St. Fort did not respond to a request for comment, but a source close to him said he did nothing wrong.

“Anyone who says otherwise is smearing a good cop trying to impact young people impacted by violence within their community,” the source said.

The News wrote Monday that precinct commanders in south Brooklyn have been told they need to do a better job responding to 311 complaints — a directive issued after more than a dozen cops were cited for not documenting how scores of calls for help were handled.

The actions followed an investigation triggered by a News story last May about the 61st Precinct’s response time to 311 complaints.
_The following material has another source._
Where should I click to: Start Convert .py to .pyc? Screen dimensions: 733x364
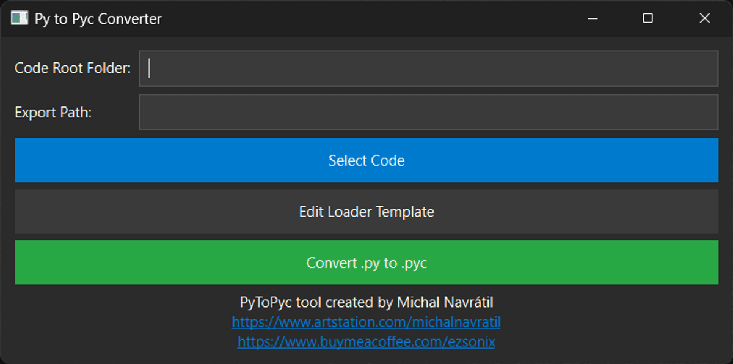coord(367,263)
Investigators found that through April 10 of last year, the precinct’s response times to 2,183 complaints to the 311 line — or 42% of 5,163 total — were never recorded because they were marked as open incidents requiring a delayed future response.

Some 311 complaints legitimately prompt delayed responses. Calls to 911 get top priority, and a 311 complaint at night about a problem like double-parking won’t usually be handled until the next day.

But data from other precincts raised concerns there was an attempt to make the 61st Precinct’s response times appear better than they actually were by marking so many calls unresolved.

Investigators looked at 348 of the 61st Precinct ‘s 311 complaints marked as awaiting a delayed response and found only 52 instances in which it could be determined officers ever investigated and documented what happened. For the other 85%, investigators could not figure out what police did.

“It’s unknown who was assigned or who handled it — or if it even was handled,” one source said. “None of that could be determined.”

More than a dozen cops — in the 61st Precinct and other commands — had letters of instruction placed in their personnel file as a reprimand. But no wrongdoing was linked to St. Fort.